> **Selected passage**:
= = = = = = =

Partha Niyogi Research

RESEARCH TOPICS: QUESTIONS AND DIRECTIONS

Machine Learning and Information Extraction

My research in this area is motivated by the following basic questions. What are the fundamental limits of learning machines? Does an understanding of these limits direct us towards the construction of tractable learning paradigms? Can one use these learning paradigms to explain learning in the human or develop learning techniques for real-world applications? Do these learning paradigms allow us to usefully extract information from large amounts of partially organized data collected from the real world? I list below some of the specific research directions that I think are important and have made progress in:

Fundamental Limits

With F. Girosi, I have obtained theoretical results on the fundamental limits of neural network learning. The results are quite general and illustrate the two fundamental sources of error due to learning: limited representational capacity of the hypothesis classes, and limited amounts of data. The characterization of the tension between these two sources of error allows us a way to choose neural networks of the right complexity for any learning problem. More generally, they allow us to trade-off the complexity of one's model with the amount of data available leading to learning paradigms like the support vector machines that I have investigated with V. Vapnik.

Novel Algorithms and Paradigms

One way to reduce the informational complexity of learning is by active learning---a mechanism of learning by choosing information selectively. In a series of papers (some jointly with K. K. Sung), I have considered various formulations of the problem, theoretically derived the conditions under which such techniques are likely to work for function learning and pattern classification, and developed applications to object detection and image retrieval. This direction is of crucial importance in the intelligent retrieval of information from large knowledge repositories where one has to derive intelligent ways of sampling the target space. It is also closely related to the general theme of incorporating prior knowledge usefully in machine learning tasks. Recently, in joint work with N.K. Karmarkar, I have developed a framework for unsupervised learning that is tractable in the sense that all algorithms within the framework provably converge to the globally optimal solution in polynomial time---a property that is rare since most frameworks typically use gradient-descent type learning schemes (backprop or EM) that converge to local solutions. A provably correct algorithm for clustering has been derived within the framework and extensions to various other kinds of learning problems are being considered. Applications in speech, vision, and data mining are being developed.

= = = = = = =

> **Exercise data**:
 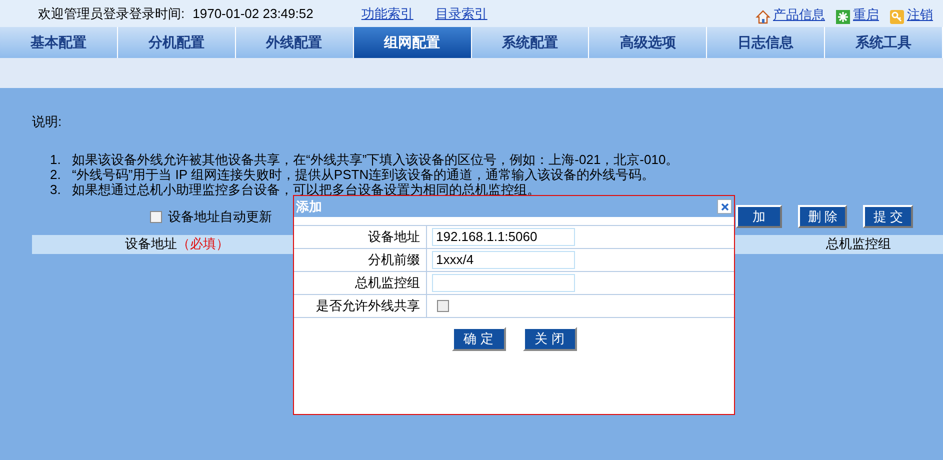 I want to click on list-number: 3., so click(x=56, y=189).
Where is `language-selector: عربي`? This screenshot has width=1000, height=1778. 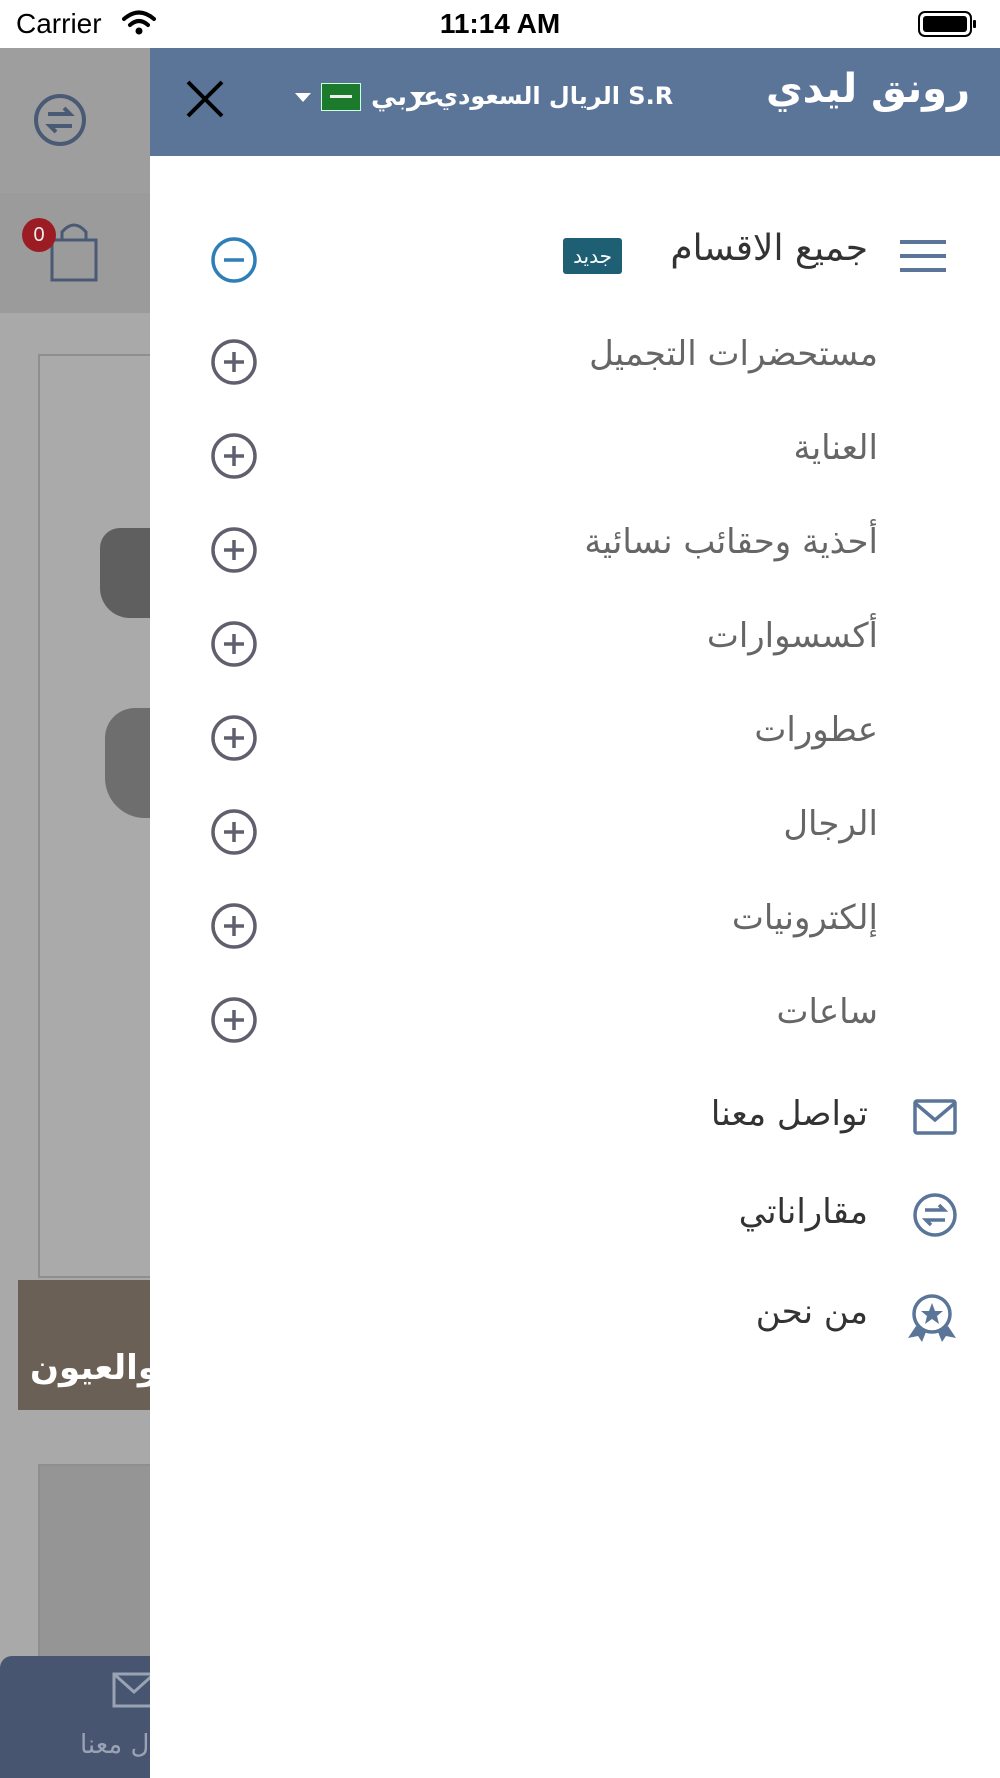 language-selector: عربي is located at coordinates (368, 97).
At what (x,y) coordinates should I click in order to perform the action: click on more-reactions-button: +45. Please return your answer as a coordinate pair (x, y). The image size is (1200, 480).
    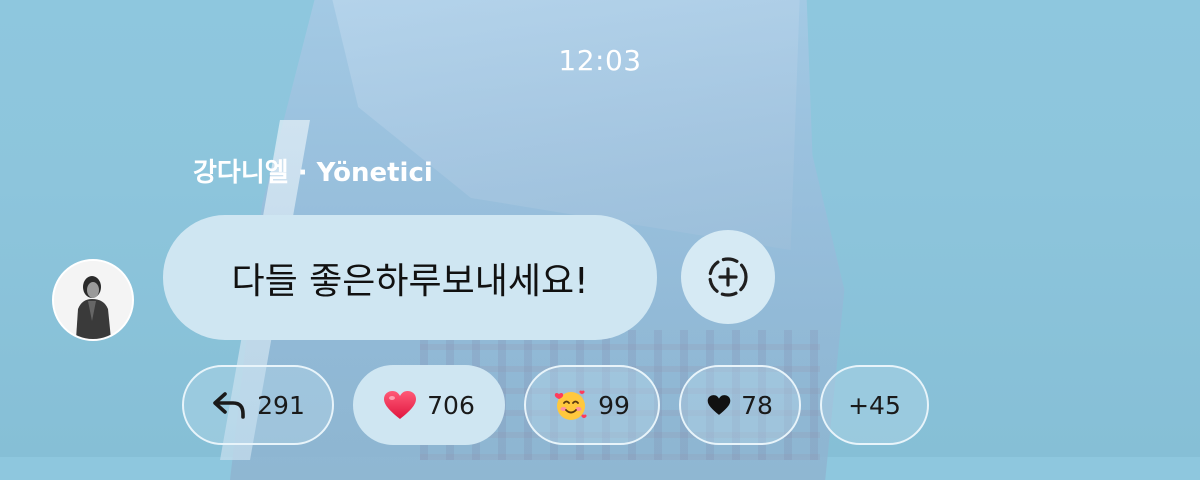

= = = = = = =

> **Required actions**:
(1) Translate this sentence from the machine learning research overview above into Spanish: "One way to reduce the informational complexity of learning is by active learning---a mechanism of learning by choosing information selectively."
(2) In the machine learning research overview above, condense the paragraph beginning "With F. Girosi" into a short bulleted list that keeps its main facts.
(3) According to the machine learning research overview above, with whom was the framework for unsupervised learning developed?

> **Expected outputs**:
(1) Una forma de reducir la complejidad informacional del aprendizaje es mediante el aprendizaje activo: un mecanismo de aprendizaje que consiste en elegir la información de manera selectiva.

(2)
- Theoretical results on the fundamental limits of neural network learning were obtained with F. Girosi.
- The results are general and show two fundamental sources of learning error: the limited representational capacity of the hypothesis classes and limited amounts of data.
- Characterizing the tension between these two sources of error gives a way to choose neural networks of the right complexity for any learning problem.
- More broadly, the results allow model complexity to be traded off against the available data. This leads to learning paradigms like support vector machines, which were investigated with V. Vapnik.

(3) N.K. Karmarkar.